* **Task prompt**
Select every line containing the word "agent" from the material, and copy those lines.

-*-*-

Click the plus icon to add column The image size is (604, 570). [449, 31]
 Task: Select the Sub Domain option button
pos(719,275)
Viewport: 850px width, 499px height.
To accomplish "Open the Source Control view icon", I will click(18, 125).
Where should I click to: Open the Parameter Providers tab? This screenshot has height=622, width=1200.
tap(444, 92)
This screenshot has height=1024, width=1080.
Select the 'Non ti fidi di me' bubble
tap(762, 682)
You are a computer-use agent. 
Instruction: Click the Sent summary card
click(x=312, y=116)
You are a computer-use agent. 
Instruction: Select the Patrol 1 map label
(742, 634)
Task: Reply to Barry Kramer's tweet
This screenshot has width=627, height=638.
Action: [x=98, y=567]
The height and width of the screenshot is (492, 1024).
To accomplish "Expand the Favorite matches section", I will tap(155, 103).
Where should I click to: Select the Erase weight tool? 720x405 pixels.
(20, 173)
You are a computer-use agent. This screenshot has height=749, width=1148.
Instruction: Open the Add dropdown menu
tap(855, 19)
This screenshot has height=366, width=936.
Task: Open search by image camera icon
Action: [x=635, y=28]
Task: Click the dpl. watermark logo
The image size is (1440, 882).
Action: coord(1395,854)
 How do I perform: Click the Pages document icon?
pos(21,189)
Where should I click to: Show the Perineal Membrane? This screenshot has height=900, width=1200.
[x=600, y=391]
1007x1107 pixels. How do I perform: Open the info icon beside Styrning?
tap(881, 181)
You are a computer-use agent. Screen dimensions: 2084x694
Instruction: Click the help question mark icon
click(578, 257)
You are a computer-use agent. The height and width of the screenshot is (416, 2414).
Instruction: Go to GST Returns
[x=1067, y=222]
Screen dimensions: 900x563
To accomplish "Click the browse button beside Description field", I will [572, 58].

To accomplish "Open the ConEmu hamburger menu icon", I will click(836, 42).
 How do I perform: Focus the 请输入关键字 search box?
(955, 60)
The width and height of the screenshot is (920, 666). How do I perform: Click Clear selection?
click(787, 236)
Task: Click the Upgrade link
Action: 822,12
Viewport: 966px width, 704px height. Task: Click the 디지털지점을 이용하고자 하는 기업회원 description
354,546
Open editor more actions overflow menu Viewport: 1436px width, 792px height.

-*-*-

* **Solution for this exercise**
You are a computer-use agent. 
You are a computer-use agent. 
You are a computer-use agent. This screenshot has height=749, width=1148.
You are a computer-use agent. Screen dimensions: 2084x694
You are a computer-use agent. The height and width of the screenshot is (416, 2414).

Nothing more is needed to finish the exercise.